GIVEN RECORDS →
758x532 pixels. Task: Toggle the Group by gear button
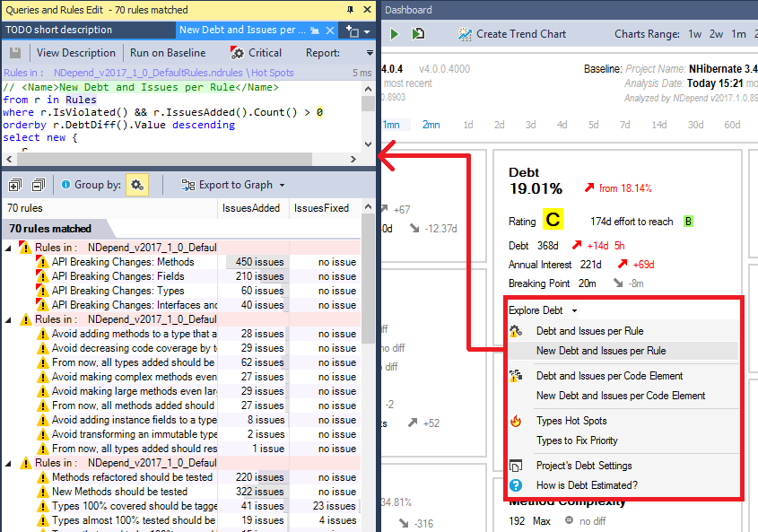[137, 185]
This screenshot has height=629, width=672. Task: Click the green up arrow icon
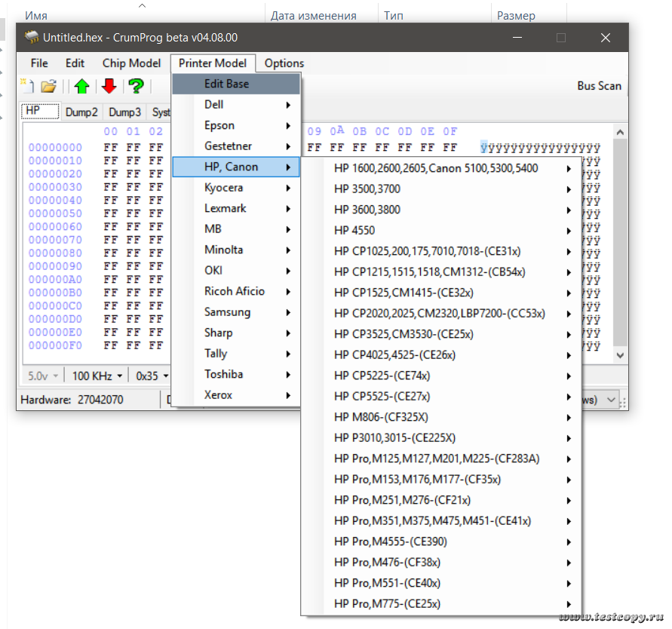click(x=81, y=86)
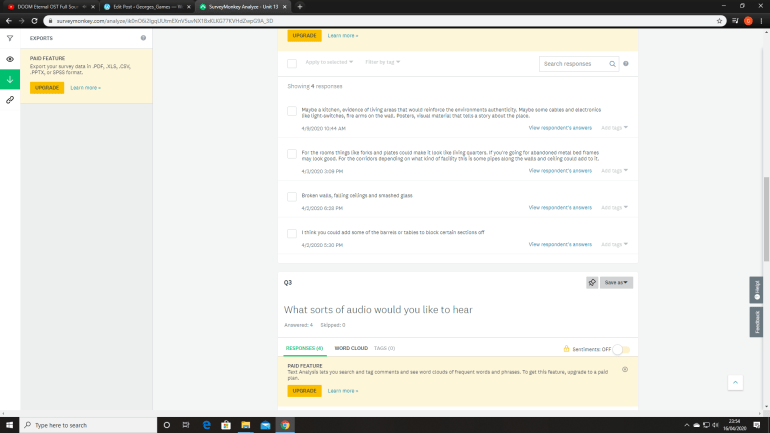Open View respondent's answers for first response
The image size is (770, 433).
point(560,128)
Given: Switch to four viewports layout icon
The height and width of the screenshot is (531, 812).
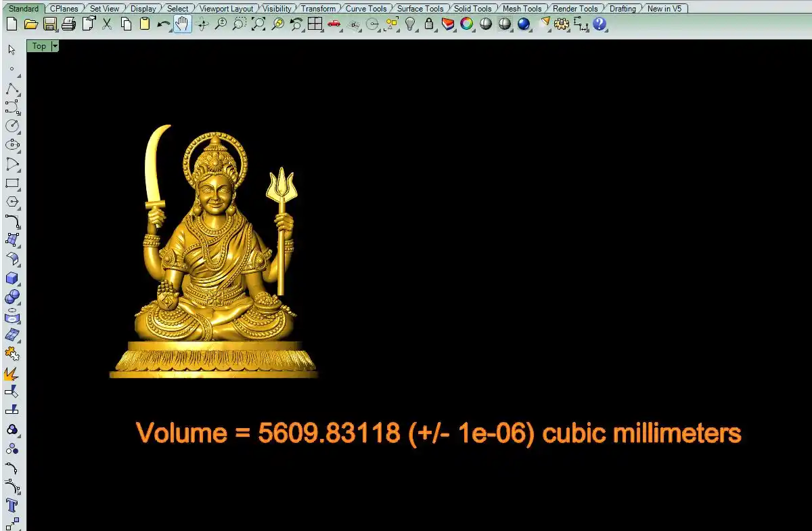Looking at the screenshot, I should 315,24.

PROBLEM DESCRIPTION →
Take every line of the material and copy it exactly, leaving out the pictures.

WRITTEN SOLUTION →
758x532 pixels. Task: Toggle the Group by gear button
[137, 185]
This screenshot has height=629, width=672. Task: Click the green up arrow icon
click(x=81, y=86)
Open View respondent's answers for first response
The image size is (770, 433).
point(560,128)
Given: Switch to four viewports layout icon
The height and width of the screenshot is (531, 812).
Looking at the screenshot, I should 315,24.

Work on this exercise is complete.